[Consigne écrite] Recopiez à l'identique le passage de l'extrait ci-dessous consacré au maquis, en commençant par « 10 septembre 1944 » et en allant jusqu'à « Chaumont à Villiers-le-Sec. ».

[Extrait du document]
============
Par ailleurs, ce jour-là, un officier FFI de Paris, le lieutenant Lefèvre, arrivé la veille à Joinville avec trois autres résistants, dans le cadre d'une mission de renseignements au profit de l’état-major national des FFI, parvient dans l'après-midi dans le secteur du maquis. Via Vignory, il gagne Lavilleneuve-au-Roi, «rencontre un sous-lieutenant de renseignements6» - vraisemblablement Bocquillon - «avec lequel il décide de se rendre à Chaumont... Arrivée à Chaumont à 17 h 45». Les renseignements recueillis permettent de noter qu'à La Maladière (lieu-dit à la sortie de la ville), deux ponts sont minés et gardés «par des Russes», qu'au carrefour des routes de Biesles et Andelot il y a des chars enterrés, à la Croix-Coquillon dix pièces anti-chars, puis une pièce de 88 avec 200 hommes à la sortie de Chaumont en direction de Semoutiers, et dans la ville une garison estimée de 2 700 à 3 000 hommes. Le journal du maquis ne souffle mot de cette mission.


10 septembre 1944
«Visite du lieutenant-colonel Bocquillon7.
Une section avec bazukas (sic) se porte en embuscade sur la route de Chaumont à Villiers-le-Sec.
============
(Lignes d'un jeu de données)
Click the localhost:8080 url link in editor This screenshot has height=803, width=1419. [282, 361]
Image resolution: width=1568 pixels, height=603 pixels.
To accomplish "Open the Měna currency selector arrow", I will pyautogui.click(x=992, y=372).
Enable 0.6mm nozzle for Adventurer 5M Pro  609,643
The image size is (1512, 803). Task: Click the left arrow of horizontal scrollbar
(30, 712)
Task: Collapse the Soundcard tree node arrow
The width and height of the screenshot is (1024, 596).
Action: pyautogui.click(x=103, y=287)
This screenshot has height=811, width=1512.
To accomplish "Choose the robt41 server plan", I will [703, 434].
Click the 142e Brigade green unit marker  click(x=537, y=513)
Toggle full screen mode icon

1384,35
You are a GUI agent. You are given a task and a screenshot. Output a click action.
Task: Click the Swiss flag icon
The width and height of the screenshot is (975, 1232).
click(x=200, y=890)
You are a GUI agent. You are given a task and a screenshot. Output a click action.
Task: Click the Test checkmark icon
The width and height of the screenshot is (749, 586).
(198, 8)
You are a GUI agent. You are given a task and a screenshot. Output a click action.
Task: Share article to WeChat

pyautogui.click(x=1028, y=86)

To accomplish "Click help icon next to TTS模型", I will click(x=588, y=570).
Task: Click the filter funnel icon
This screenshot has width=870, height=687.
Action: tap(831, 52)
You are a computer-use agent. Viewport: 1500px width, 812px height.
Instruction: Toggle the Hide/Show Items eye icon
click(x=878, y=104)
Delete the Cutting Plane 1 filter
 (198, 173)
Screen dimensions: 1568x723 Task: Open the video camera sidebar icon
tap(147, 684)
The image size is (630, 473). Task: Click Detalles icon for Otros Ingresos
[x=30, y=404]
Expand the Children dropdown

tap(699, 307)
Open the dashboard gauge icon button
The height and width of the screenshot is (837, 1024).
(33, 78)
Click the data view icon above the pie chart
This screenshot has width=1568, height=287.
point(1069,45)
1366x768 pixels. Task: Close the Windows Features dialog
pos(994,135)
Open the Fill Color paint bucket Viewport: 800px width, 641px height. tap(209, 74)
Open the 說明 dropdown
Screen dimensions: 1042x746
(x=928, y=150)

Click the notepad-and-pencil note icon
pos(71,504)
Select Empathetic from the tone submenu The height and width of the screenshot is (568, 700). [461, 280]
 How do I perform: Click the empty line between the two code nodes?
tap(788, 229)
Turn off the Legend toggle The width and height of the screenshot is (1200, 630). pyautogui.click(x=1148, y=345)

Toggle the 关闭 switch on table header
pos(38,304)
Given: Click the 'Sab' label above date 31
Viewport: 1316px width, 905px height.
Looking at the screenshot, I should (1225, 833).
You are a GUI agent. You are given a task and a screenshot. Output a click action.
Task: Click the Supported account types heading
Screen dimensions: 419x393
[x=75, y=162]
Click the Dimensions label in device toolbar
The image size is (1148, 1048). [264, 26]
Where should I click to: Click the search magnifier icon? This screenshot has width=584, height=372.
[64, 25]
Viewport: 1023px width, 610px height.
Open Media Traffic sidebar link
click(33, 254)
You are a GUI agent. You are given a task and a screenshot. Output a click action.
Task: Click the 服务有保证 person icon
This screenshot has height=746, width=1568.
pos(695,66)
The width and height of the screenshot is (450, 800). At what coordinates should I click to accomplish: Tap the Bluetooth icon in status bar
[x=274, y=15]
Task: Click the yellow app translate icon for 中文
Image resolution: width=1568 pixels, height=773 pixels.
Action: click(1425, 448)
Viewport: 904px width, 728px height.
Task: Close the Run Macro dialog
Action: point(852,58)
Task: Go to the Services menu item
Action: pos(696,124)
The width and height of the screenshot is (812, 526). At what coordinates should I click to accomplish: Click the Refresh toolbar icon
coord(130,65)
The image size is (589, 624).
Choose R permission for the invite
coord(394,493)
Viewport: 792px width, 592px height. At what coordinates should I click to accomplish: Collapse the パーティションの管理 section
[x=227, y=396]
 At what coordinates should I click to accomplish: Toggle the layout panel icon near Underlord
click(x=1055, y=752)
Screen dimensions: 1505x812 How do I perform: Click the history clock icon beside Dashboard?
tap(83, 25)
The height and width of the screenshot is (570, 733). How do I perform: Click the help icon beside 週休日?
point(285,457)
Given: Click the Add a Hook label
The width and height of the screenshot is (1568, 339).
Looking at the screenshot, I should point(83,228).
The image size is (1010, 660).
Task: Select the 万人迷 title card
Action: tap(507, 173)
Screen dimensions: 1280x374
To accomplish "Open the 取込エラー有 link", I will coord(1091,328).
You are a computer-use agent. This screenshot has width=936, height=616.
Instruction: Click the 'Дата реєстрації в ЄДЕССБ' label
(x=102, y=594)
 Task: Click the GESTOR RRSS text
============
[Réponse ci-dessous]
10 septembre 1944
«Visite du lieutenant-colonel Bocquillon7.
Une section avec bazukas (sic) se porte en embuscade sur la route de Chaumont à Villiers-le-Sec.